**Document text**
Edibles can also contain a lot of THC − more than what someone is used to taking. Even taking an edible to get high on purpose can land kids in the emergency room.
The number of edible cannabis ingestions in kids younger than 6 rose from 207 in 2017 to 3,054 in 2021, according to a study out of the Southern Illinois School of Medicine. Of 7,034 exposures between 2017 and 2021, 22.7% of patients were admitted to the hospital.
The study noted there were eight states plus Washington D.C. in January 2017 that allowed recreational cannabis use. By May 2022 the number rose to 18 states plus Washington D.C.
Is too much marijuana dangerous?
Consuming too much marijuana is usually not life threatening, but it is a hallucinogen so people react to it differently, Rizqalla said.
"We've seen cases of patients using either excessive amounts of marijuana or synthetic marijuana that have had acute psychotic breaks, have developed psychiatric illness that they've not experienced in the past," Rizqalla said.

**Exercise data**
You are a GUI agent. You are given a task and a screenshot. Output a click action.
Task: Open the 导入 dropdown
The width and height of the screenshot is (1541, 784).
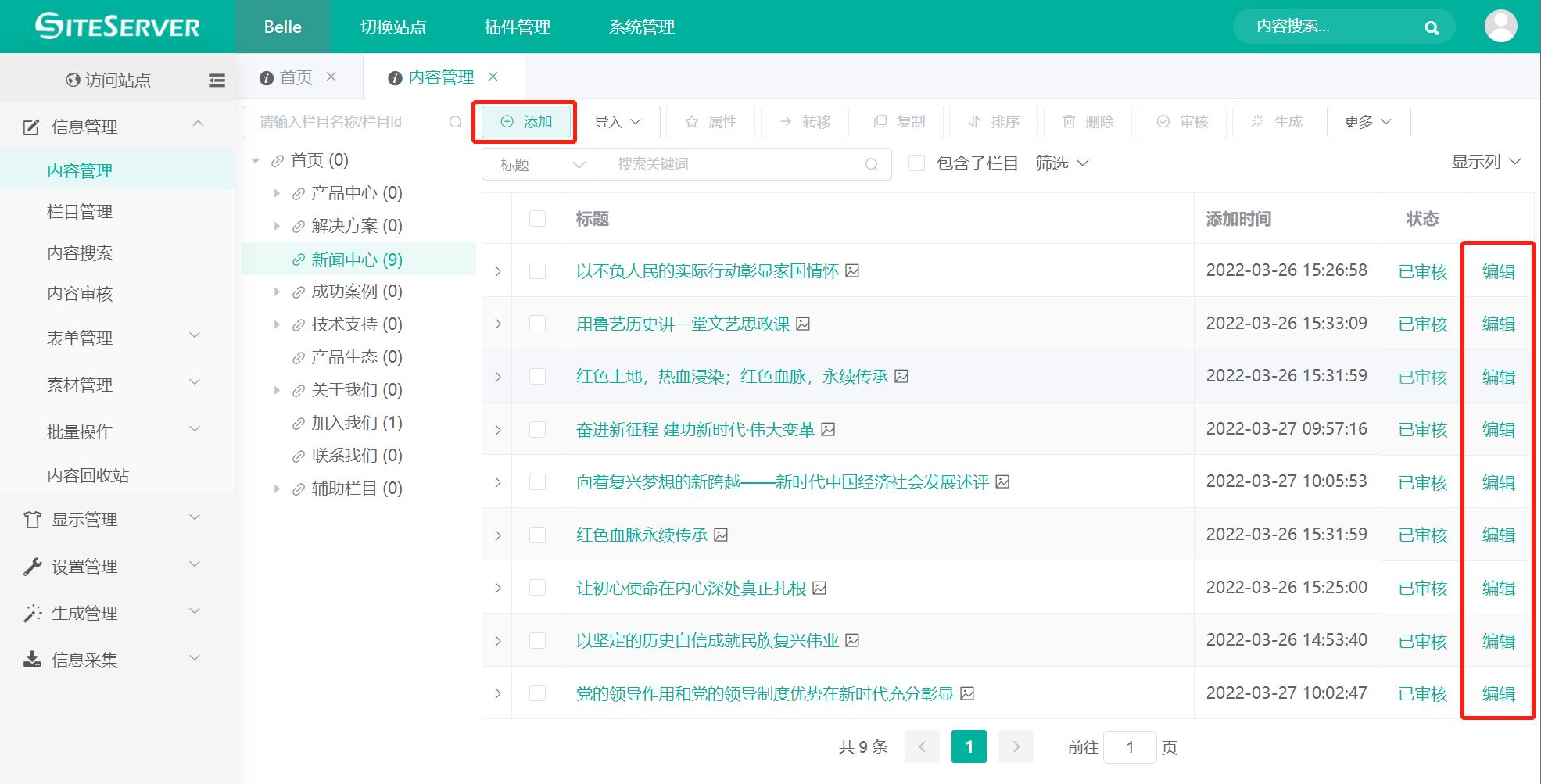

**To do**
A) According to the article on cannabis exposures, how many states allowed recreational cannabis use by May 2022?
B) In the article on cannabis exposures, rewrite the paragraph beginning "The number of edible cannabis ingestions" as a short list that keeps its main facts.
C) Continue the article on cannabis exposures from its last sentence.
The listing is not needed for this work.

**Answers to each task**
A) By May 2022, 18 states plus Washington D.C. allowed recreational cannabis use.

B)
- Edible cannabis ingestions in children under 6 rose from 207 in 2017 to 3,054 in 2021.
- The figures come from a study out of the Southern Illinois School of Medicine.
- Of 7,034 exposures between 2017 and 2021, 22.7% of patients were admitted to the hospital.

C)
It can make people dizzy, disoriented and confused, and symptoms can last as long as 24 hours, Miller said. When someone unintentionally eats a THC product, its effects, which can take hours to develop, can be scary.
'There won’t be a cannabis Joe Camel'
In February, Belokopitsky submitted her concerns on behalf of the PTA to the New York State Cannabis Control Board, which is responsible for regulating the state's cannabis industry.
She asked the agency to focus on protecting kids in several ways: Increasing the distance between cannabis businesses and youth facilities, making products less attractive to kids, and increasing penalties for business that advertise or sell to kids.
The PTA was among five statewide groups, including the state's Association of County Health Officials and Academy of Family Physicians, that sent another letter the same day expounding on those requests.
Lyla Hunt, deputy director of public health and campaigns for the state Office of Cannabis Management, said in an email that state regulations around packaging, labeling, and marketing are designed to ensure legal products are only marketed to adults.
"That means no regulated edibles will come in packages that imitate products marketed toward young people —there won’t be a cannabis Joe Camel in New York," she said.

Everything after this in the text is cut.